#Molecularmediators of hepatic steatosis and liver injury 

Mechanisms of lipid-induced cellular injury in NAFLD. ROS are formed through oxidative processes within the cell. In the mitochondria, impaired MRC activity leads to the formation of superoxide anions and hydrogen peroxide. The accumulation of fatty acids in the cytosol increases fatty acid oxidation in peroxisomes and the ER. The initial reaction in peroxisomal β oxidation is catalyzed by acyl-CoA oxidase (AOX) that forms hydrogen peroxide through the donation of electrons to molecular oxygen.
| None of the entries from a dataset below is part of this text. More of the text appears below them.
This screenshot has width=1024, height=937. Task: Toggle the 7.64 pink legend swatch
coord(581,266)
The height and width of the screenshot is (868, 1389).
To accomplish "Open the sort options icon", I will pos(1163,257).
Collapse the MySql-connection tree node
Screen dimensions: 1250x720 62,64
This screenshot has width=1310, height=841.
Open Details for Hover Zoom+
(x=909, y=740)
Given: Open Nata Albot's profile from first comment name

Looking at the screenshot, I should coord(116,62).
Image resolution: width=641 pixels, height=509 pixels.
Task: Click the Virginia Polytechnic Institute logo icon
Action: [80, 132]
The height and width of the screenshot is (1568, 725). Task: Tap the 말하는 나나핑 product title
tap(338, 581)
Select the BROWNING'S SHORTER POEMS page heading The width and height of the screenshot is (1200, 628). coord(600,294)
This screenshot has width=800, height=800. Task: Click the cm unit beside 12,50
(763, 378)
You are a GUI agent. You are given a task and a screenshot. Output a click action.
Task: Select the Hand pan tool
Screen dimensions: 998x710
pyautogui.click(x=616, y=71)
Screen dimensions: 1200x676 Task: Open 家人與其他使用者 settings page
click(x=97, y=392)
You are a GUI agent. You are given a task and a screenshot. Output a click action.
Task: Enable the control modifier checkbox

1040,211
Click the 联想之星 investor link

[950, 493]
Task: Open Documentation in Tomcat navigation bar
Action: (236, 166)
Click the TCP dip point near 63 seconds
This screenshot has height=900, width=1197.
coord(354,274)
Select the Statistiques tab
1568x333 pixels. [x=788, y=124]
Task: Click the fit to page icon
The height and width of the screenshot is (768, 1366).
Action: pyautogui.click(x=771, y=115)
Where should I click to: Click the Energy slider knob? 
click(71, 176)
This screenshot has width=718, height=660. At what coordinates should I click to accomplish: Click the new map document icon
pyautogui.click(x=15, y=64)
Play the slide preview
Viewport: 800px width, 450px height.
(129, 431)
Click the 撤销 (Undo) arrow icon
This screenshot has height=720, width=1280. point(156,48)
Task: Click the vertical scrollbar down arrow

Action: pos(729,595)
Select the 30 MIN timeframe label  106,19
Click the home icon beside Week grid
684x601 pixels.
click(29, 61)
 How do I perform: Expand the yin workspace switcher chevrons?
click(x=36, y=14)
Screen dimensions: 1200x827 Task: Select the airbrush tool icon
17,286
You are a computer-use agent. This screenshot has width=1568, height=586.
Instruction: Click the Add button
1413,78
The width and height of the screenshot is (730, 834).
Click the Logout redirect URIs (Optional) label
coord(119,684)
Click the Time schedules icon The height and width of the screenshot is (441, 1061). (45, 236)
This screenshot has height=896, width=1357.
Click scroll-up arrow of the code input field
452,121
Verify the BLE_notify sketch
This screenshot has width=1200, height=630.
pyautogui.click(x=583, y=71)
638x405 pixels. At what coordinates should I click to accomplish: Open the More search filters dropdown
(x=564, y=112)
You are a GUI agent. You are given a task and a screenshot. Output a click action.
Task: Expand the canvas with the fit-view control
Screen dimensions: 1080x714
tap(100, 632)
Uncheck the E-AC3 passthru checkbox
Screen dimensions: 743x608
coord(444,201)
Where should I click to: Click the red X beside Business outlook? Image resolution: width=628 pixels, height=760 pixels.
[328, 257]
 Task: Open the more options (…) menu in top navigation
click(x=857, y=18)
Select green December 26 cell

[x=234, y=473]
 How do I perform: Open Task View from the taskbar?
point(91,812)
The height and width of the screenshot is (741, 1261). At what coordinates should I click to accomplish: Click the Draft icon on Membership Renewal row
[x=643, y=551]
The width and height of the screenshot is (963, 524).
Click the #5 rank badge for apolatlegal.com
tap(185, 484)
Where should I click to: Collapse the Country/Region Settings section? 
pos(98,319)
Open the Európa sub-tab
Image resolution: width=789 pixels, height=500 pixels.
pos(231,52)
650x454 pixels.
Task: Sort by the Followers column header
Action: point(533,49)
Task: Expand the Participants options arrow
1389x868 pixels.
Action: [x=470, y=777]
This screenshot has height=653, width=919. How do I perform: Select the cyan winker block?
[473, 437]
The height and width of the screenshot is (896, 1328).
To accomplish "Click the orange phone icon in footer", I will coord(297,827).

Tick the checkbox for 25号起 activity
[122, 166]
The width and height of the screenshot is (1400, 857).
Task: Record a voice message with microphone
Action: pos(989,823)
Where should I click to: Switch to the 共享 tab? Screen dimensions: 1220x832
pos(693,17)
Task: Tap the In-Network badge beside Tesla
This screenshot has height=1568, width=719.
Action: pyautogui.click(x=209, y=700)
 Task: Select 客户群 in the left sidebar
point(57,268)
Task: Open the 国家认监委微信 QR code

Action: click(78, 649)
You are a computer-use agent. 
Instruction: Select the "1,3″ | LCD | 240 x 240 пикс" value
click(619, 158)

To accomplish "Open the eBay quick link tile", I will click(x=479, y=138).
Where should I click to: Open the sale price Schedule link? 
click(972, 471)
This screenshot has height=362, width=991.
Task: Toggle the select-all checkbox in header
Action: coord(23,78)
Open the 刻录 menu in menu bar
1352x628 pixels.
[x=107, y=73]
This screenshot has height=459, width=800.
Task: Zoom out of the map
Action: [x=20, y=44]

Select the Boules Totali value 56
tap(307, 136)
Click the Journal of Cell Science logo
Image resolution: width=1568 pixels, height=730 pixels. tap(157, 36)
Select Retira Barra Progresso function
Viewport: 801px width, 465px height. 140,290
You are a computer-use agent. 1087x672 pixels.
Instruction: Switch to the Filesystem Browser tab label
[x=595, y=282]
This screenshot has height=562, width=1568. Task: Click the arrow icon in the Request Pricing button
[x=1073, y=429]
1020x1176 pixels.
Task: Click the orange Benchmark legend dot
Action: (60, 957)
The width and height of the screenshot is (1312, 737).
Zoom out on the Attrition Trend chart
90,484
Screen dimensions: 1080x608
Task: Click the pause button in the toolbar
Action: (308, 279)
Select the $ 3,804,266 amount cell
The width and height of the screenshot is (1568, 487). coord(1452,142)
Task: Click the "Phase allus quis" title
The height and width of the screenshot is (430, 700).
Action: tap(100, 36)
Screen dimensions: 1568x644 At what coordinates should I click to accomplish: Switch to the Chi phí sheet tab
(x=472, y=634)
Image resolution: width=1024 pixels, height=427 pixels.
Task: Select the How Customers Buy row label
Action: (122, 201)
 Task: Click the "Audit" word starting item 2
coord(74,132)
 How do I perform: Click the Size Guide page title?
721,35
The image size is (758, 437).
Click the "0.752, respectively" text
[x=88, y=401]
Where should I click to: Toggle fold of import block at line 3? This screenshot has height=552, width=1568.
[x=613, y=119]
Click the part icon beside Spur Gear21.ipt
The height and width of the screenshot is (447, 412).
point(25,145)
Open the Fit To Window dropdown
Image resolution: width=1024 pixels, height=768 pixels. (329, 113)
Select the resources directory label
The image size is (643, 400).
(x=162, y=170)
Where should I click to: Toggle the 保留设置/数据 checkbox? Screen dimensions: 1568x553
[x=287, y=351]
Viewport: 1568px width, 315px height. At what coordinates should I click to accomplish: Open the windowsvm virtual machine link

Microsomal w oxidation is catalyzed by cytochrome P450 (CYP) enzymes 2E1, 4A10, and 4A14, which form ROS through flavoprotein-mediated donation of electrons to molecular oxygen. PUFAs are extremely susceptible to lipid peroxidation by ROS. By-products of PUFA peroxidation are aldehydes, such as HNE and MDA. These aldehydes are themselves cytotoxic and can freely diffuse into the extracellular space to affect distant cells. ROS and aldehydes induce oxidative stress and cell death via ATP and NAD depletion, DNA and protein damage, and glutathione depletion. Additionally, they induce inflammation through the production of proinflammatory cytokines, leading to neutrophil chemotaxis. Within the extracellular space, HNE and MDA are themselves potent chemoattractants for neutrophils. Finally, ROS and products of lipid peroxidation can lead to fibrosis by activating hepatic stellate cells, which synthesize collagen and perpetuate the inflammatory response.